Папа вообще не слышит этого предложения о компромиссе. Или делает вид, что не слышит. Он вопрошает:
— И как ваше высочество находит свой напиток? Вкус его — нектар и амброзия, не так ли?
Я скривил физиономию, словно моих ноздрей коснулось зловоние, и, казалось, вот-вот меня стошнит. Лицо мое выражало и страдание, и раскаяние, и печаль, надрывающую сердце.
Итак, папа выносит свой приговор:
— Ну, ладно. Довольно. Этим на сей раз ограничимся. Его величество уже дважды пообещал нам, что все будет в порядке. Почему бы нам не подвести черту под тем, что было, и более к этому не возвращаться? Быть может, даже подчеркнем эту черту с помощью кубика шоколада, дабы заглушить прежний, не слишком приятный вкус во рту. А затем, если захочешь, можем посидеть вдвоем за письменным столом и разобрать новые марки. Идет?

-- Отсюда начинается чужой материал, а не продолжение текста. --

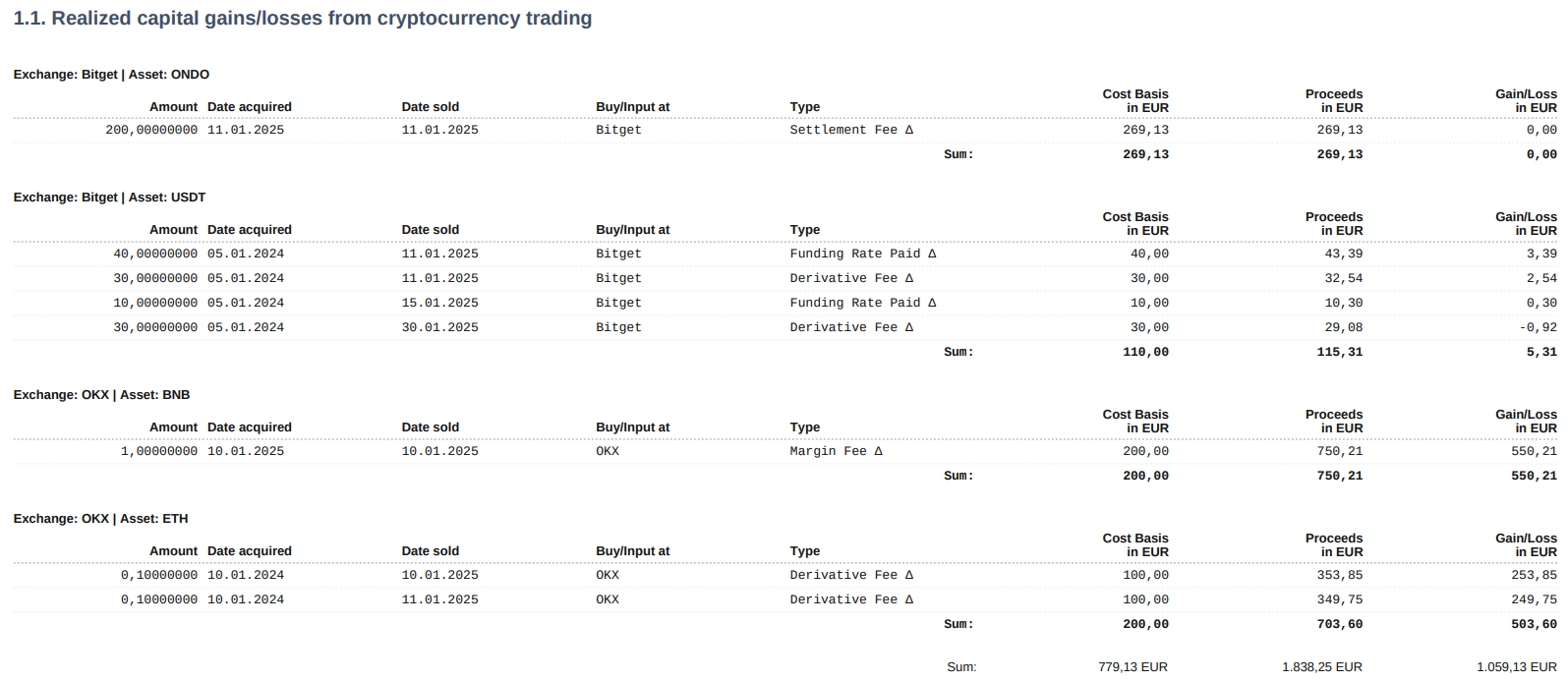Select the Exchange: OKX Asset: ETH header
This screenshot has width=1568, height=682.
[100, 519]
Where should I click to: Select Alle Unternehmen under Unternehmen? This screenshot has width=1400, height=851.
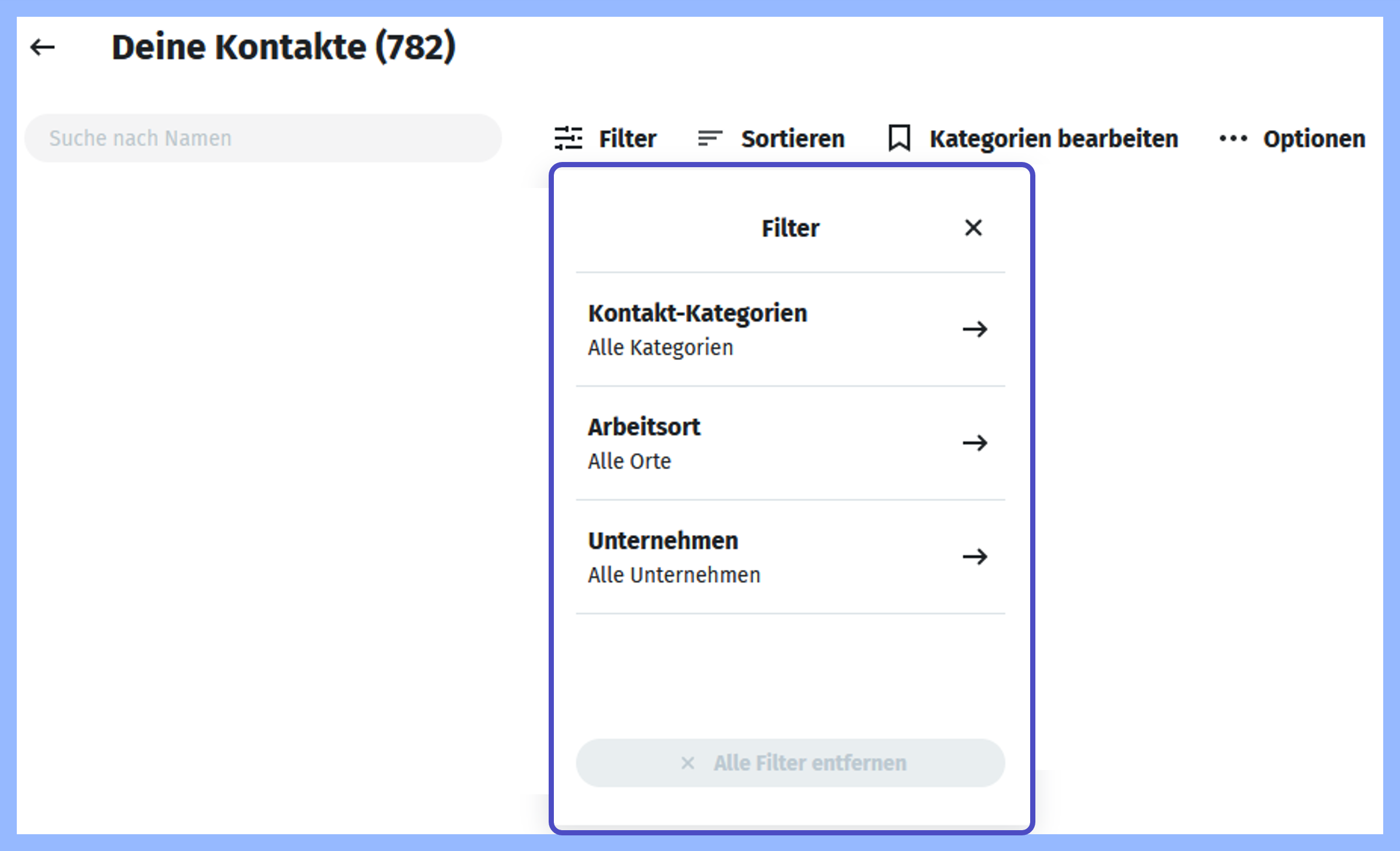pyautogui.click(x=674, y=574)
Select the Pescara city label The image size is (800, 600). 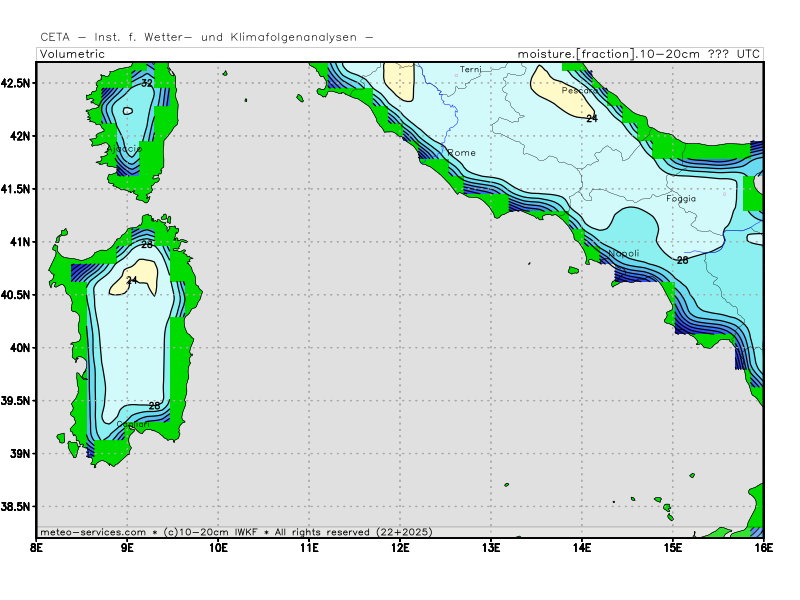[580, 90]
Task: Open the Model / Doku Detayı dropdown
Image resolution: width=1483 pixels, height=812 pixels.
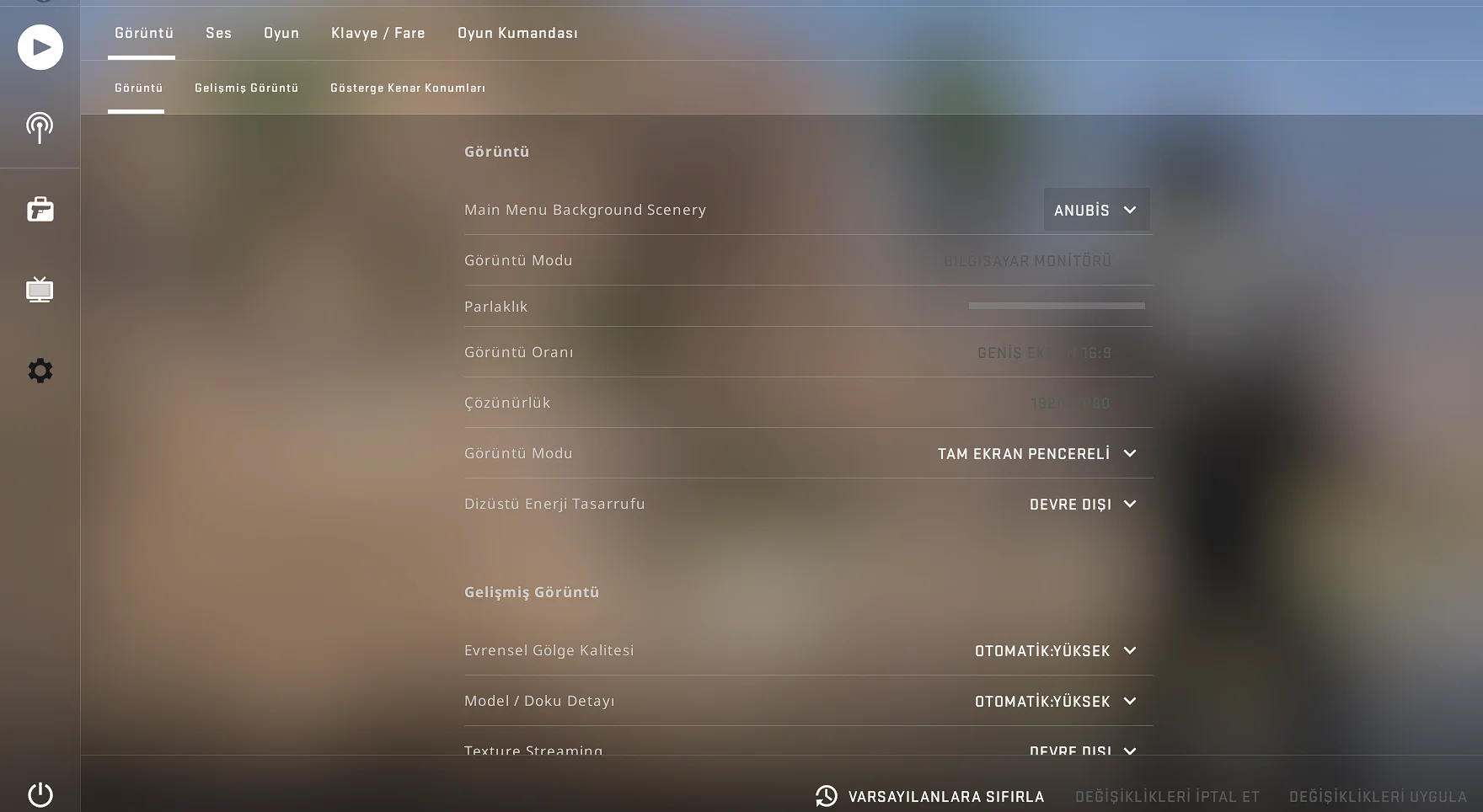Action: pyautogui.click(x=1056, y=702)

Каждый из нас любил свою постоянную роль в комедии. Папа с огромным удовольствием играл роль Бога-мстителя, не оставляющего без последствий никакого прегрешения, этакого домашнего Бога, от которого летят искры гнева и исходят ужасные громовые раскаты, но при этом милостивого и милосердного, терпеливого и одаривающего благом.
Но иногда захлестывала его волна настоящего гнева, вовсе не театральной ярости (особенно в тех случаях, когда то, что я сделал, несло опасность мне самому), и в таких случаях, без всяких предварительных церемоний, отвешивал он мне пару звонких пощечин.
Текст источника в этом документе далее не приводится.